▶ _OBJECTIVE_: Give everything from the start of the material down to and including the line that contains "tap(94, 73)" as a numbered list. Omit blank lines and leave the pictures out.

▶ _AVAILABLE DATA_:
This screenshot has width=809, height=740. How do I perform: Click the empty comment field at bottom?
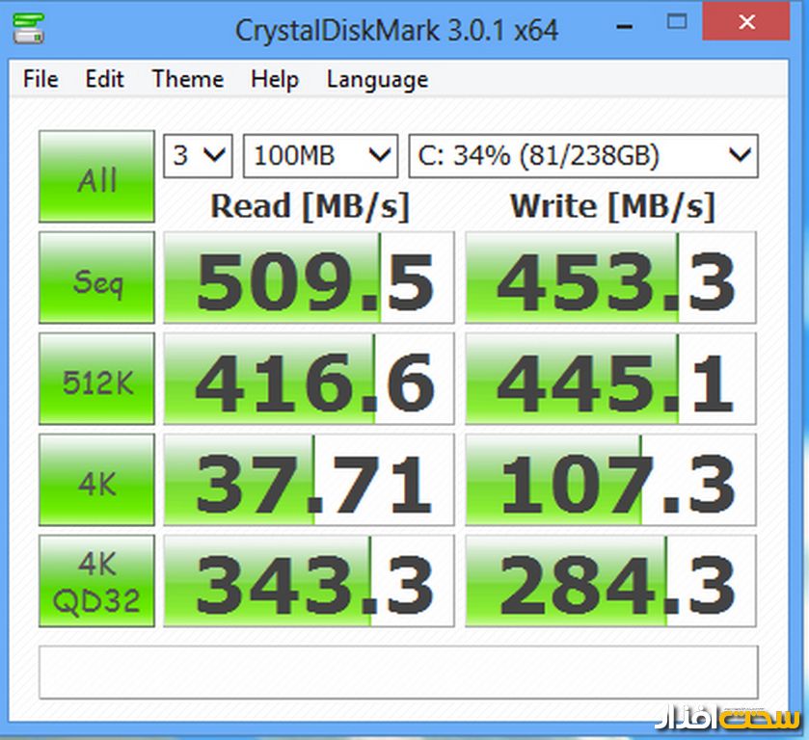pos(397,672)
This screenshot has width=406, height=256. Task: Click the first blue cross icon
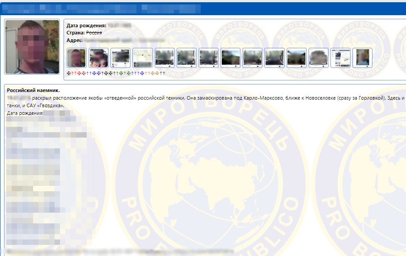tap(94, 73)
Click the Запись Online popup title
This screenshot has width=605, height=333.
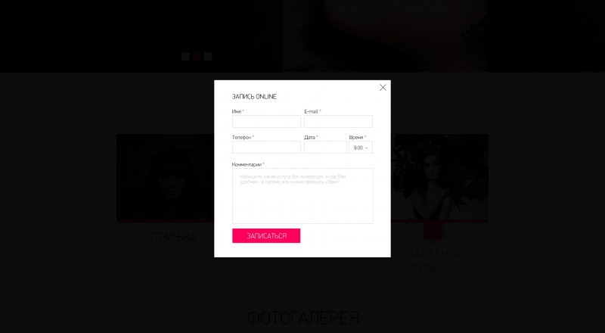tap(254, 97)
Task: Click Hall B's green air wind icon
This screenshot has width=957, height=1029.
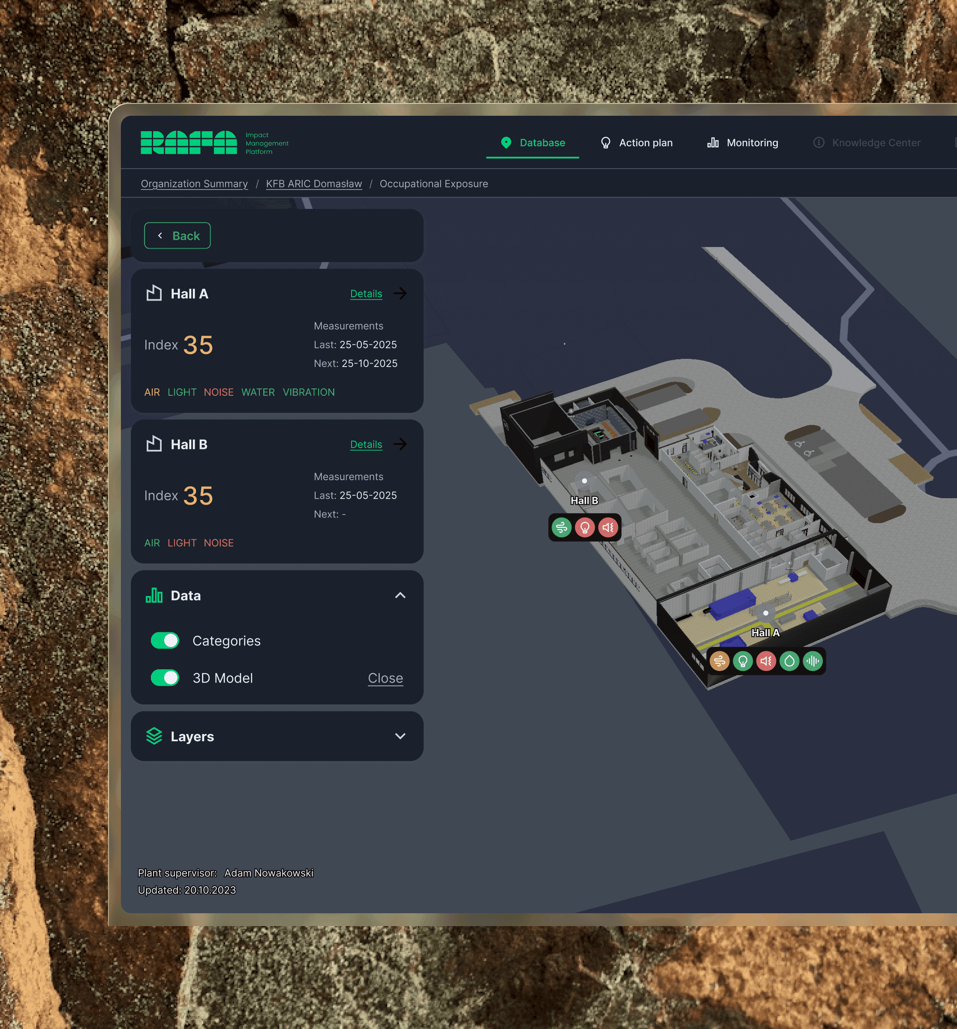Action: click(x=561, y=527)
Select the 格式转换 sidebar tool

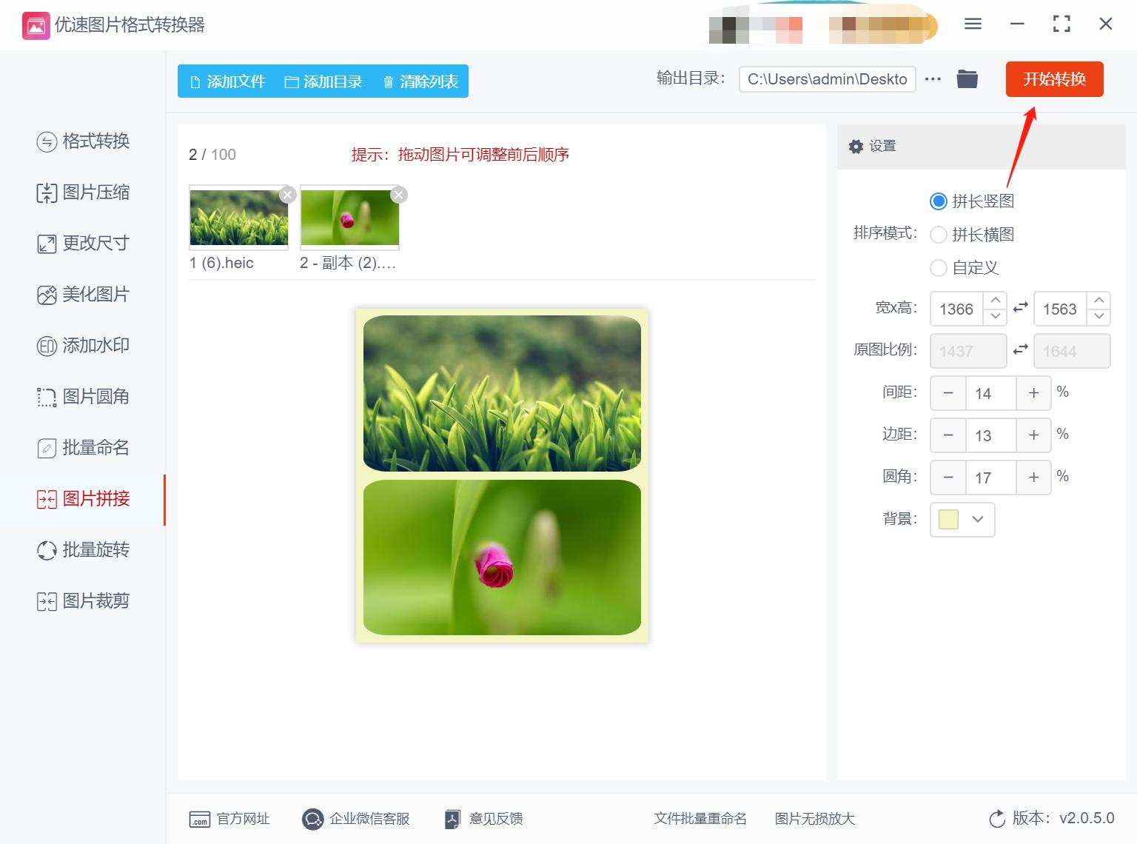point(82,141)
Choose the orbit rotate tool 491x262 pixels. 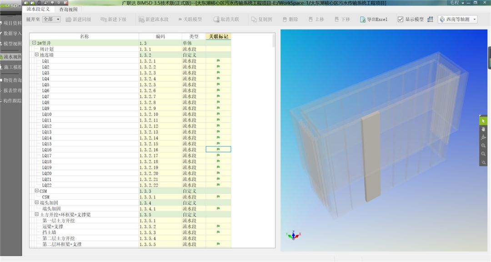(x=483, y=137)
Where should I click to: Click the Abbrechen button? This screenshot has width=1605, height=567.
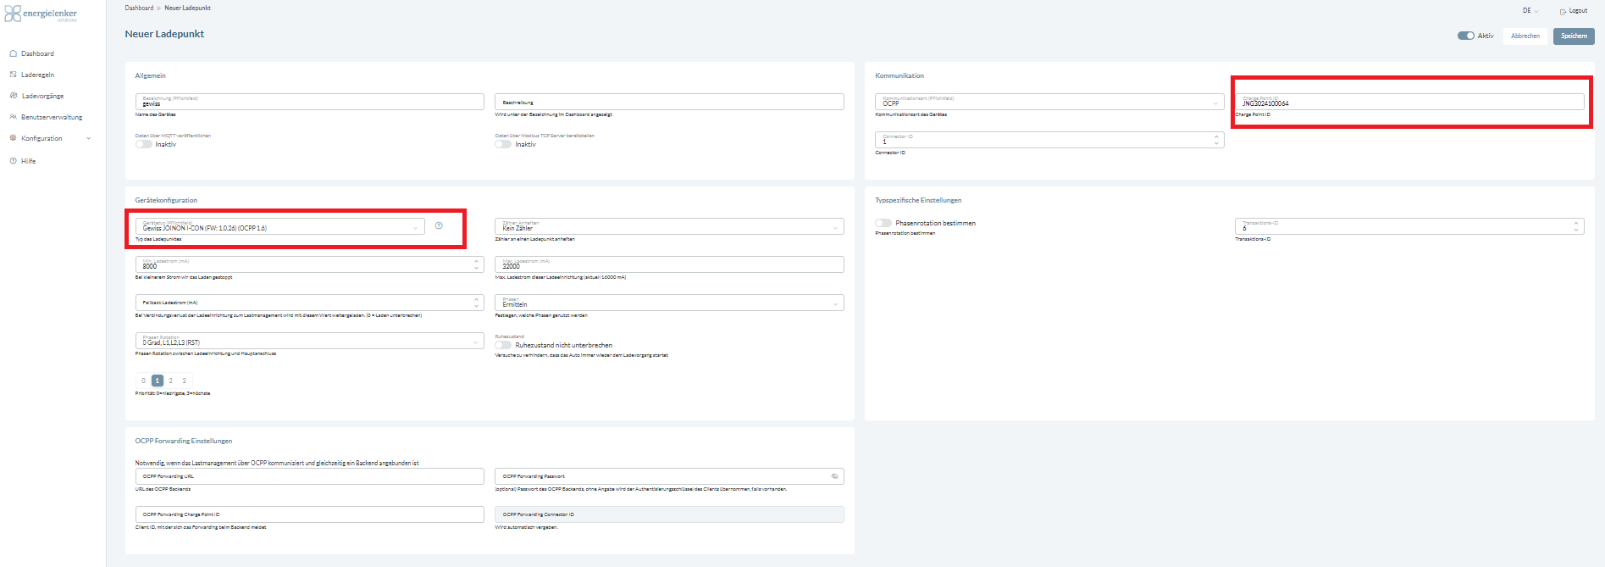(x=1525, y=36)
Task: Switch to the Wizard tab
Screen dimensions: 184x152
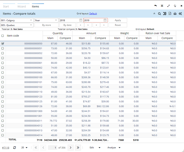Action: 22,6
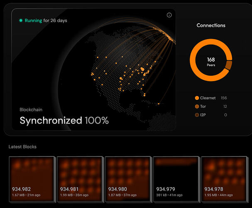This screenshot has width=252, height=208.
Task: Click the info icon on the node card
Action: pos(169,15)
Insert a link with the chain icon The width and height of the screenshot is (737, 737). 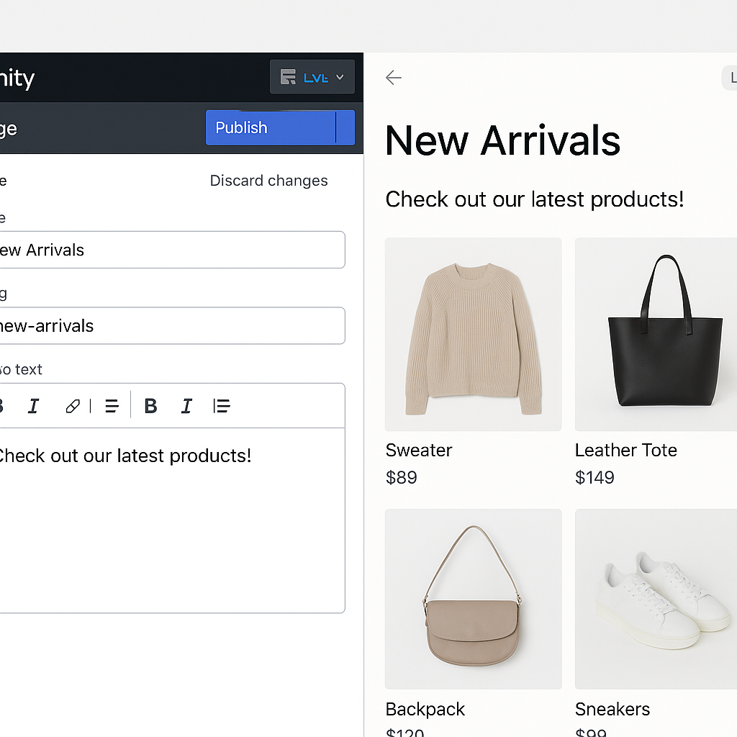coord(73,406)

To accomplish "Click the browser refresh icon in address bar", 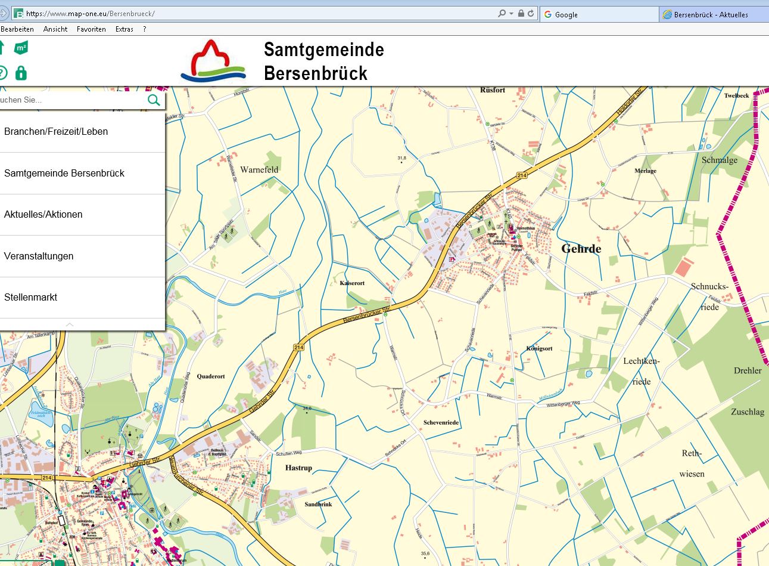I will tap(531, 13).
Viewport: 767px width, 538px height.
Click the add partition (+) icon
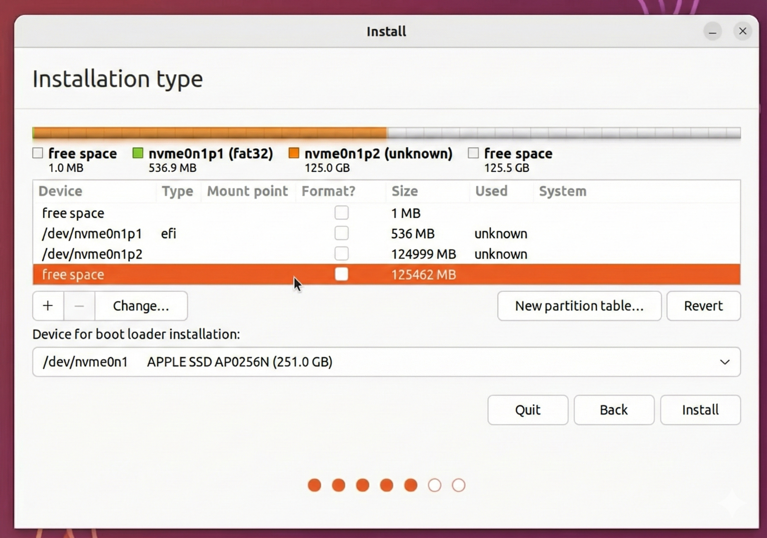(x=48, y=306)

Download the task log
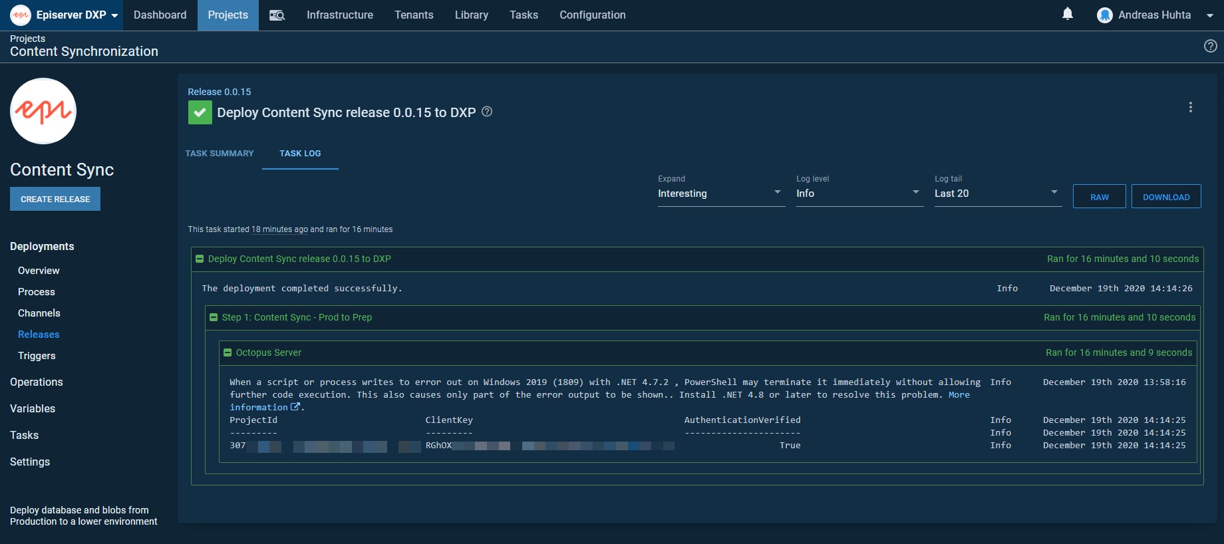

▶ _RESULT_:
1. This screenshot has width=809, height=740. How do I perform: Click the empty comment field at bottom?
2. pos(397,672)
3. This screenshot has width=406, height=256. Task: Click the first blue cross icon
4. tap(94, 73)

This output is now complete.